#### What to do:
Lines below containing the word "chevron" should be copied out.

Dataset records section start

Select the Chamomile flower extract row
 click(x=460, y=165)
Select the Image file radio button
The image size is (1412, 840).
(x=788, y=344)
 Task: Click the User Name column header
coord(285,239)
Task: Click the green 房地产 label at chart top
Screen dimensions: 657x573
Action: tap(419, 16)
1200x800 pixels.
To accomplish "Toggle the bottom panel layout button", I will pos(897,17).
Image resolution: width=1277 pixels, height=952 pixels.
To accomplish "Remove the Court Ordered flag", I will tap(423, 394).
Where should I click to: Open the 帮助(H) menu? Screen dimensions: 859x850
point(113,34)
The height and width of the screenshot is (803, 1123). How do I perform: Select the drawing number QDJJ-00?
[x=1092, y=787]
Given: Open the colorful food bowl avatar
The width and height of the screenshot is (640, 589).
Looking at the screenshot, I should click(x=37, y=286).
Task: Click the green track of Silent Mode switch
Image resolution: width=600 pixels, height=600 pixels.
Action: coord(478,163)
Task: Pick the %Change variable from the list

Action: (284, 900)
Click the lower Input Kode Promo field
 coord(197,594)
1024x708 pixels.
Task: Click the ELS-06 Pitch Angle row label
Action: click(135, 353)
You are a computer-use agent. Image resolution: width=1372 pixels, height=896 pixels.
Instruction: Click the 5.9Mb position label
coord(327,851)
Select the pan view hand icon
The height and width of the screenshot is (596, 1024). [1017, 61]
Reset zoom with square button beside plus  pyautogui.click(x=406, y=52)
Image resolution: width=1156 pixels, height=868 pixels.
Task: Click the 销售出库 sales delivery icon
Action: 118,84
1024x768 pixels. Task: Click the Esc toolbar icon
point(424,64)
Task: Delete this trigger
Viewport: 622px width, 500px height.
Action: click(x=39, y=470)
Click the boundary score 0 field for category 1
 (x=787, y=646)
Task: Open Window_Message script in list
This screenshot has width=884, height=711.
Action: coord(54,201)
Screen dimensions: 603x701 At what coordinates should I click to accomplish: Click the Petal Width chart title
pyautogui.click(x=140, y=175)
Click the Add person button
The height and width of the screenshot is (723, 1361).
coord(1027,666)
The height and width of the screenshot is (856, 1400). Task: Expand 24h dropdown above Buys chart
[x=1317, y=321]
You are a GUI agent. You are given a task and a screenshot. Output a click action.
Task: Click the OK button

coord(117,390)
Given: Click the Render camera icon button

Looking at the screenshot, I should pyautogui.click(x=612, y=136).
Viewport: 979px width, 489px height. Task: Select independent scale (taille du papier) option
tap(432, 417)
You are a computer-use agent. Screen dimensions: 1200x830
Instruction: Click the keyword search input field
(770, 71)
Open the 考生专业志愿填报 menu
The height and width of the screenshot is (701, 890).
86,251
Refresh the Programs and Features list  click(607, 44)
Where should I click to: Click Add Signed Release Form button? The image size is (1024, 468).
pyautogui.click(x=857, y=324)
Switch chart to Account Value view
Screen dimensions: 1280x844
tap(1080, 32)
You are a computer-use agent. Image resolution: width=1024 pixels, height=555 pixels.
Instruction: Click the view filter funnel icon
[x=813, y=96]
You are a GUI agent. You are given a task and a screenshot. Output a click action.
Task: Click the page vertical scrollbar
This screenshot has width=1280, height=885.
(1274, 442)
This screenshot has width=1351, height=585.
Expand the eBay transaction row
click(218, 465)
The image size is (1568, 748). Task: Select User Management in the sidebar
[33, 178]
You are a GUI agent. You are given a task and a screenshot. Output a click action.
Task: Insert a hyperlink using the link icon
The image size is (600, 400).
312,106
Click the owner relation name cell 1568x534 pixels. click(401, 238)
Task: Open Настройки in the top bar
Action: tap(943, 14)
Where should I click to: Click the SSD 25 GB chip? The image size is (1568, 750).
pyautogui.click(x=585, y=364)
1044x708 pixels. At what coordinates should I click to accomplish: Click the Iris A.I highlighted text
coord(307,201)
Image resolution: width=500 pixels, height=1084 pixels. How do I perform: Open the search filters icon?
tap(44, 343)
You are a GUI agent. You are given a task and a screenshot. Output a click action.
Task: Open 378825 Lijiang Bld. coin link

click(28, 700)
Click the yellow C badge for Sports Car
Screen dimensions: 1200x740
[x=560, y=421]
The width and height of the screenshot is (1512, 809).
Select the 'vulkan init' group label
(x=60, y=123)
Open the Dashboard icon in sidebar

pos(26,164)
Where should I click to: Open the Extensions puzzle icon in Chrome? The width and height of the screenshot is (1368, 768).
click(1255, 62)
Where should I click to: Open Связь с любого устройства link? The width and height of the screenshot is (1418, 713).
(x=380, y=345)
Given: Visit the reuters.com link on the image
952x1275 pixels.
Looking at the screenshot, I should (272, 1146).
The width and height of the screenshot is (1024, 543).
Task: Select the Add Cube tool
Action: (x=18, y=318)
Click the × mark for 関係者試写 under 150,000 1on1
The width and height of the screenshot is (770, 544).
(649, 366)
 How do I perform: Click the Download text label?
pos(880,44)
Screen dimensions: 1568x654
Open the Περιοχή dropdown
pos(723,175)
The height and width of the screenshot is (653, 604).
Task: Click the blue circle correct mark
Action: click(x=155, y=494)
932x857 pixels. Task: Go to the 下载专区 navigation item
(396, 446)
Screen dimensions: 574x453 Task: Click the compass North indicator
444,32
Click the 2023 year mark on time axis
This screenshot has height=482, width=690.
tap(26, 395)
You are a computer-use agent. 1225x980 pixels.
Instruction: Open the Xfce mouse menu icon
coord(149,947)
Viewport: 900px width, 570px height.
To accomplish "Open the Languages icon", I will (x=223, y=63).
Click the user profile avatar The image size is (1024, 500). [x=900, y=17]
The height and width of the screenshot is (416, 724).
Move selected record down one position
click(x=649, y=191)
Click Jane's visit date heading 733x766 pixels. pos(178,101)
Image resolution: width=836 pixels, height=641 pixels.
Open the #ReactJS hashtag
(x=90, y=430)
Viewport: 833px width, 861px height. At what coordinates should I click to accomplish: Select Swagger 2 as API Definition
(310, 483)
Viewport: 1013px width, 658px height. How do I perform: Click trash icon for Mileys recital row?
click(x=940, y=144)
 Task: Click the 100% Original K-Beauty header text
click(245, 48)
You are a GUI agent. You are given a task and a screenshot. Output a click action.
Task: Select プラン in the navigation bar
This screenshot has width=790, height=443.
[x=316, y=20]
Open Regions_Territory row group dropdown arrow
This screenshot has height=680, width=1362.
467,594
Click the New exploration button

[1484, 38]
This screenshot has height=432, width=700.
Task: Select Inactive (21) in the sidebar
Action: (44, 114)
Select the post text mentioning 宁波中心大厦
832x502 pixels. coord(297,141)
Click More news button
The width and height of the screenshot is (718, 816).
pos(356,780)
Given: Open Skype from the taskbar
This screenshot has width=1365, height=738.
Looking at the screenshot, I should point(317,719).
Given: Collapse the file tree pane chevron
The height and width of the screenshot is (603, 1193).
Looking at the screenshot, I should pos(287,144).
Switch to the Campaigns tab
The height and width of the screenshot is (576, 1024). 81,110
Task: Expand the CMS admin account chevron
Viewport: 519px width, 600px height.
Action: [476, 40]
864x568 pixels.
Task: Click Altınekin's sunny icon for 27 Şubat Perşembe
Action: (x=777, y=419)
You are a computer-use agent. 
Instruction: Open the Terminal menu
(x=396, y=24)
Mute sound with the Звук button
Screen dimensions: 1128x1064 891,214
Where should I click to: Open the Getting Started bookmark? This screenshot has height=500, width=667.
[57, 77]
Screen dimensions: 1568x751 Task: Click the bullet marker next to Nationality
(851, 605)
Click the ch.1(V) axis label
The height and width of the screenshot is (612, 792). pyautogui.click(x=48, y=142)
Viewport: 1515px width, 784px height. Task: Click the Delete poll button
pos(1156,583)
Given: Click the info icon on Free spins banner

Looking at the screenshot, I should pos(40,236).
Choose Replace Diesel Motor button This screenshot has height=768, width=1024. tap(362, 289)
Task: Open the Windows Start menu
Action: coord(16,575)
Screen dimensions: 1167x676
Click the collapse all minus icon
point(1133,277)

Dataset records section end

#### Result:
Given: Collapse the file tree pane chevron
Task: Expand the CMS admin account chevron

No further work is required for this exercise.